I heard only the first words on the voice mail and broke into a cold sweat.
"There's been an accident."
I didn't listen any more but to get details of where they were. I didn't even grab my purse, and I left my front door wide open. 'Come, get everything you want. My babies have just been in an accident and I am going to them. That's all that matters right now,' I wanted to shout as I ran down the stairs, somehow not falling on something.
I had been with a student and thus turned off the telephone and the answering machine, out of respect for my student's time and our lesson.
As I sped up the streets two miles to where Hunter Mill and Lawyers intersect, my mind was racing with images of our accident a year and a half ago flooding my mind. The one in which we should have died, but our secure Outback did its job, valiantly giving its life to save ours, the carseats likewise restraining our children so that, even upside down, they were kept in their seats and did not sustain even a scratch.
I approached the intersection and waved to the police officer directing traffic. Stretching my neck out of the car, I yelled, "I'm their mother!"

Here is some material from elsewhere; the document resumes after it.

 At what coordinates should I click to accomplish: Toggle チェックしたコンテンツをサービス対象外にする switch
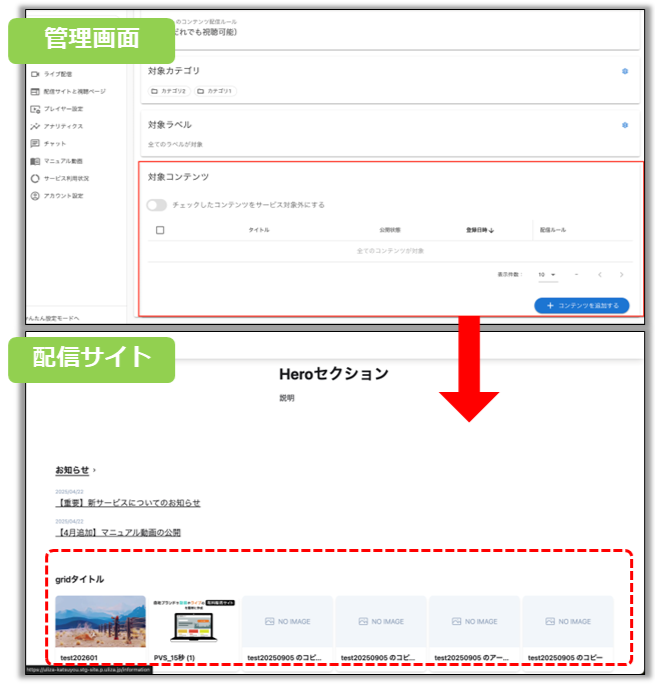156,205

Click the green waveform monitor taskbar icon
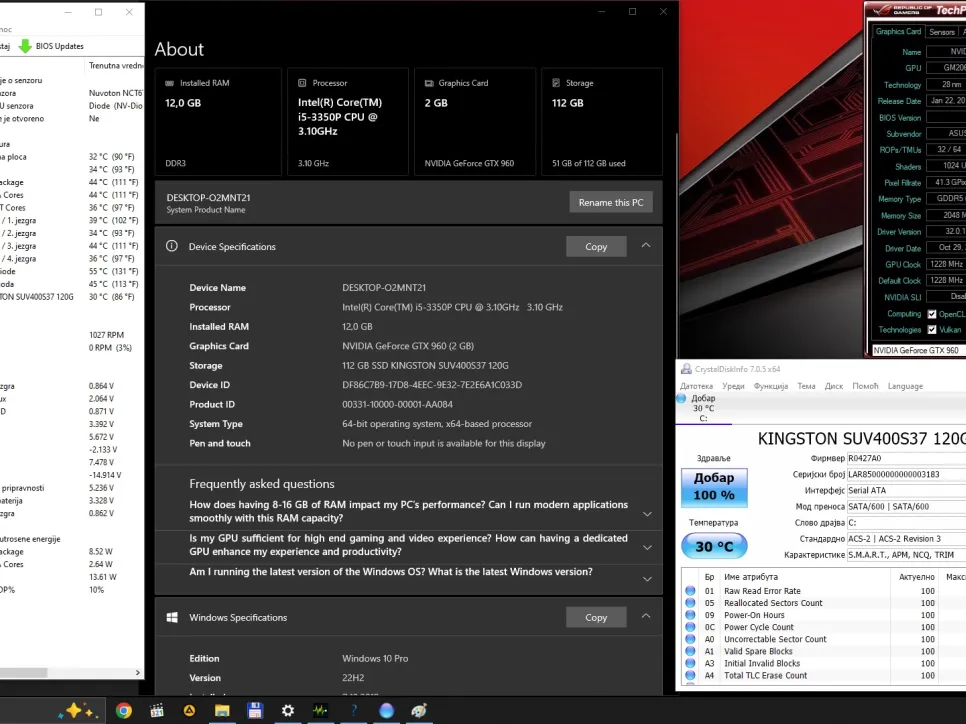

I was trembling like a leaf. In the middle of the intersection was a car overturned. I hoped it wasn't our truck.
I got around the corner, parked on the side of the road, put on my hazards, and dashed across the stopped traffic. The truck was there, door crashed off, my babies just fine. They ran to me and told me all about it. My husband had to stay with the truck to find out about towing and said he would catch a cab home.
The drive home was endless, mainly due to the winding-road detours we had to take. My mind worked incessantly to figure out how this could have happened. I later got the scoop, although it is still difficult to picture:
They were the first car in a line of cars at the left turn light, which was red. Right lane traffic to go straight, however, was going on a green light. An 18 year old girl, evidently very distracted, came up the crest of the hill at such an angle that she somehow did not realize she was heading right for the row of cars along her left, stopped in the turn lane. She hit our truck on the passenger side, and with such a velocity that it made her flip. She had to be cut out of the vehicle, and she suffered a concussion. It is a 35 mph speed limit on that road; to have flipped like that she must have been accelerating much past that.
La Princesita has spoken of both accidents last night and today. The Young Prince seems to have forgotten it happened. This is the second big accident they have both been in, and I was never in one until I was 34 years old. I feel horrible for them. It is my job to ensure their safety--but how is that possible when you can't trust others?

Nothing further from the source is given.